7 Avril 2008

Permalink 19:02 pm, Normand Jolicoeur / Vivre avec le cancer, 568 mots  

LE VOULOIR DE VIVRE

Il n’y a pas d’âge à vouloir espérer vivre. Dans sa lettre, Robert, âgé de soixante-quatorze ans nous le prouve bien. Il s’est accroché aux siens avec un désir ardent de survivre.

Lettre de Robert

Je suis un labyringectomisé de 74 ans. Tout a commencé en mai 2004 avec des problèmes de gorge. Après consultation, tests et biopsie, le médecin m’annonce que je suis atteint d’un cancer de la gorge. En juin de cette même année, je débute donc une série de vingt traitements de radiothérapie.

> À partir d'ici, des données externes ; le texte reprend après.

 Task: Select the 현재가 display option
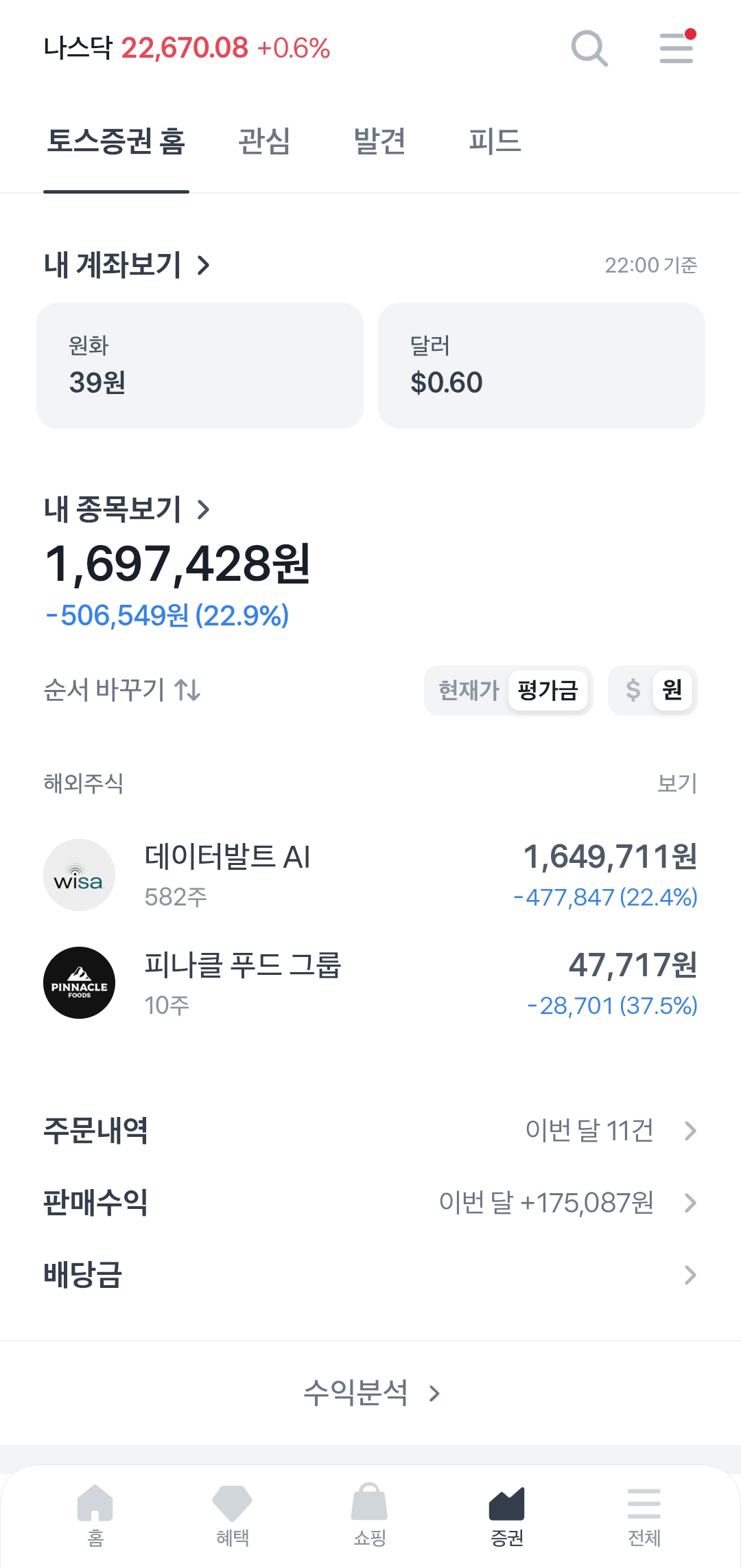pyautogui.click(x=469, y=690)
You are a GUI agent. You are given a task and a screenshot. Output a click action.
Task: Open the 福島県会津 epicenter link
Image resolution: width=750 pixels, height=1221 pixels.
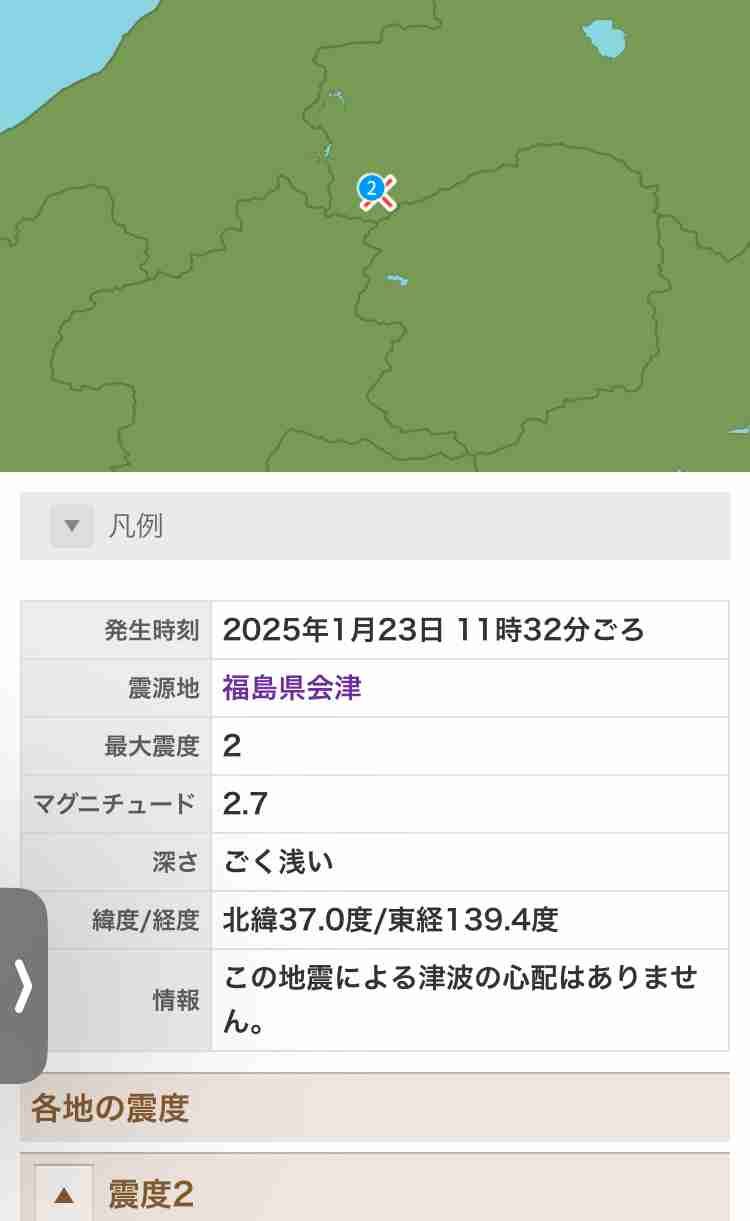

Tout allait pour le mieux, mais voilà qu’en mai 2006, de nouveaux problèmes surviennent et de plus je perds la voix. Nouvelle consultation, mais cette fois on me conseille l’opération du larynx ce qui a pour résultat l’ablation du larynx, de la glande thyroïde et d’autres glandes. Tout cela me laisse avec un trou dans la gorge pour respirer et la perte de l’usage de la parole et de l’odorat.

Mois D’enfer

Après douze jours d’hospitalisation, les trois mois qui suivirent furent de vrai mois d’enfer et un découragement total s’est emparé de moi. Je ne sais plus à quoi penser, ne peux plus parler et me demande sans cesse combien de temps il me reste à vivre.
Mais malgré tout, grâce au soutien et aux encouragements de mon épouse, de mes trois enfants, de mes deux petits-enfants, de ma parenté et de mes amis on réussit à me remonter le moral.

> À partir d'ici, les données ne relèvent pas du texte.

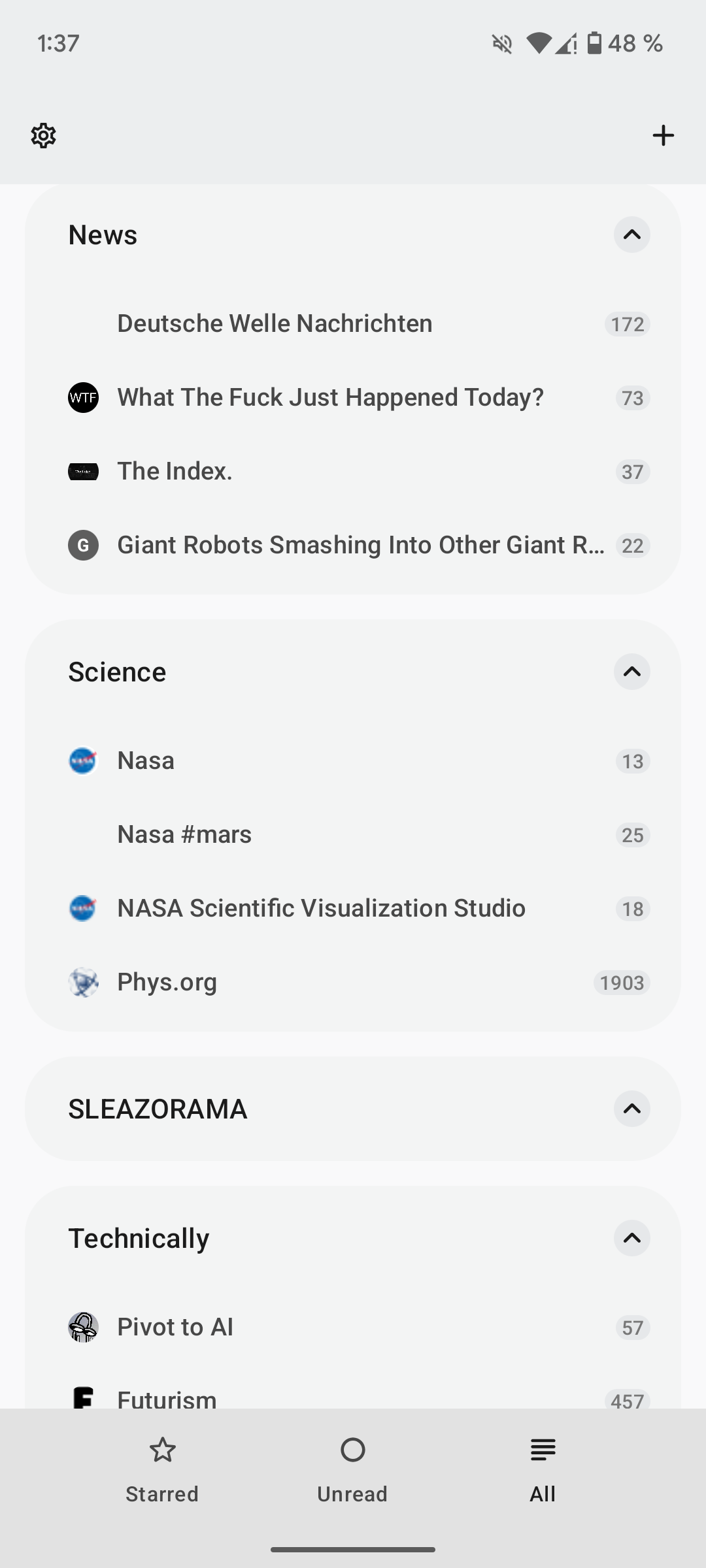The width and height of the screenshot is (706, 1568).
Task: Collapse the Technically group
Action: click(x=631, y=1238)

En octobre il est donc décidé que je dois reprendre les traitements de radiothérapie- cette fois au nombre de trente -, mais avant on doit m’extraire les dents du bas. Suivront encore d’autres grands moments de découragement, car je souffre de violents maux de gorge et d’oreilles, j’ai de la difficulté à avaler et je perds mes cheveux. De plus, le cou me brûle comme du feu.

Dans mon découragement j’ai beaucoup pleuré, tellement, que j’ai même demandé à Dieu de venir me chercher. Puis je me suis mis à penser à mon épouse, mes enfants et mes petits-enfants et me suit dit qu’il fallait que je me battre pour espérer vivre encore avec eux quelques mois, et qui sait, peut-être même quelques années de plus.

Aujourd’hui, 14 février 2008, ça va mieux, je parle avec une voix oesophagienne et je suis toujours là. Les meilleurs conseils que je puisse retenir et donner à toutes personnes aux prises avec cette terrible maladie qu’est le cancer sont : la patience, le courage et surtout le vouloir de vivre.
Parlez aussi avec vos proches, amis et médecins, car on a tant besoin d’eux.

Merci Monsieur Normand et continuez votre bon travail.
Bon courage à vous et à tous vos lecteurs,

Robert

J’ai été touché, Robert, par votre grande détermination, mais surtout par votre “Victoire”. Vous avez su persévérer malgré tous ces moments de souffrance et de découragement.
Une fois de plus, cela prouve bien qu’on ne doit jamais désespérer, et à 74 ans, vous en êtes une preuve vivante.

Encore longue vie à vous, et n’oublions pas que chaque journée qui nous est offerte peut devenir un vrai cadeau de la vie et que d’autres peuvent suivre.